Como as fake news chegam às aldeias indígenas
O especialista disse que as notícias falsas chegam às comunidades indígenas especialmente através do WhatsApp, onde há acesso à Internet, ou através do Facebook e de outras redes sociais.
"Mas talvez o método mais grave tenha sido através de meios de comunicação como o rádio, onde essa contrainformação se deu especialmente na região amazônica, onde as pessoas não têm acesso à Internet, mas ouvem muito o rádio. Especialmente no Pará, um povo vítima desse processo foi o munduruku", continuou Liebgott.
Outra fonte de contrainformação foram as mensagens transmitidas via igrejas neopentecostais, as mais fundamentalistas, segundo o especialista, as quais trabalharam também no sentido de realizar nas comunidades a pregação contra a vacina, "levando a mentira sobre a eficácia, sobre seus impactos na vida das pessoas, especialmente sobre o adoecimento e a morte, comprometendo então seriamente a possibilidade de uma campanha vacinal mais abrangente".
Liebgott também destaca a falta de uma orientação pedagógica por parte dos órgãos responsáveis pela vacinação, de levar a boa informação para as comunidades.
"Diante de um contexto de tanta desinformação, de tantas mentiras, havia a necessidade de que as equipes de saúde se preparassem para bem informar as comunidades, e isso a gente percebeu que foi muito negligenciado a partir dos contatos que nós estabelecemos com as comunidades. As equipes simplesmente chegavam e já informavam que vacinariam as pessoas, causando a negativa por parte dos membros das tribos”, explicou o coordenador do Cimi-Sul.
Como o Cimi atua para combater as fake news
Segundo Liebgott, o Cimi vem atuando no sentido de levar a informação adequada para as comunidades acerca da necessidade de que todos sejam vacinados. Seus missionários e missionárias têm o compromisso de informar adequadamente as pessoas, as famílias, as comunidades acerca da importância da vacinação, "diante de um problema grave que tem uma origem não do Brasil, mas que veio para o Brasil, assolando a vida de todo mundo".

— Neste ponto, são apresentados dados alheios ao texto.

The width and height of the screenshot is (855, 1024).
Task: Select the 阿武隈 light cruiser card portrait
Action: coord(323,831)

"Uma das alternativas para enfrentamento desta pandemia é uma aceitação à proposta de vacinação, mas isso precisa ser feito dentro de um processo de diálogo adequado, em muitas realidades com intérpretes indígenas. Às vezes, a nossa linguagem, o português, para ser transmitido para as comunidades precisa de um intérprete, precisa daquele que vai se comunicar de forma adequada para que a informação chegue de forma segura e também adequada", avaliou Liebgott.
Ainda deve ser levado em consideração que os povos indígenas têm também seus modos e formas de lidar com a saúde e com a doença, e eles tem os seus médicos tradicionais, que são os pajés, os líderes religiosos, aqueles que no âmbito de seu povo são especialistas no tratamento de doenças. Essas pessoas também precisam ser adequadamente informadas, de acordo com a avaliação do indigenista.

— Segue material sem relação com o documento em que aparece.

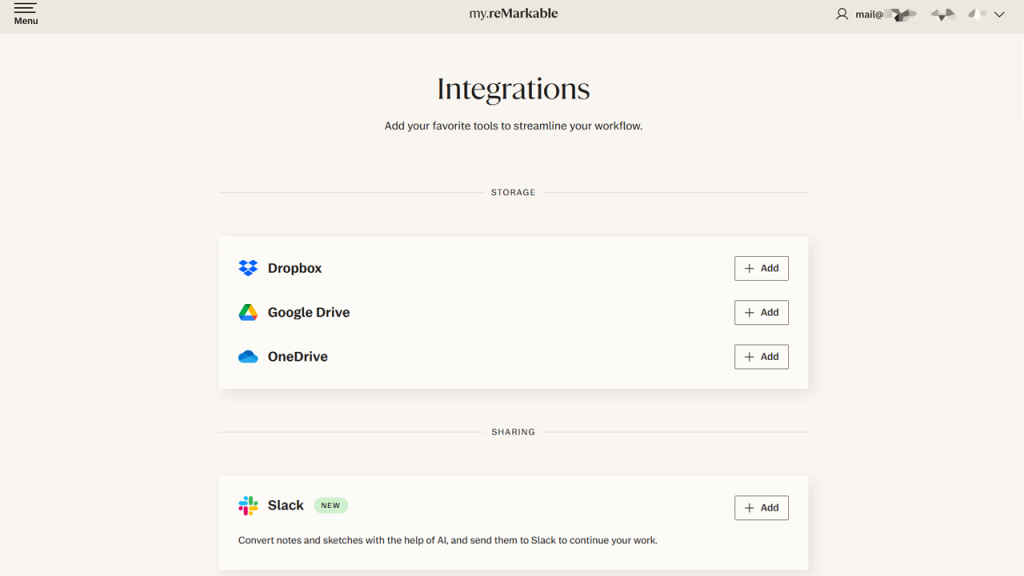1024x576 pixels.
Task: Click the OneDrive cloud icon
Action: click(x=247, y=356)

"Na campanha de vacinação você precisa conjugar o saber tradicional com a nossa medicina, no sentido de que um complementa o outro. Nossos missionários e missionárias têm essa obrigação, de fazer essa reflexão, de estabelecer esse diálogo, no sentido do respeito ao modo de ser de cada povo e de suas formas tradicionais de lidar com a saúde e com a doença", explicou.
Consequências da baixa taxa de vacinação nas populações indígenas
Para o Cimi, o fato de não haver uma imunização completa, ou seja, que as pessoas dentro das priorizações sejam devidamente assistidas e devidamente vacinadas, pode comprometer o futuro de um povo, pode comprometer a existência de uma comunidade.
"A nossa preocupação é que, retomando esse vício de origem, os governantes propagam a desinformação, colocam dúvida acerca da eficácia da vacina, dentro de uma lógica de política ou de antipolítica que promove, em vez da ação em benefício do povo, a desconstrução, a destruição, e aquilo que nós chamamos de genocídio", finalizou o indigenista.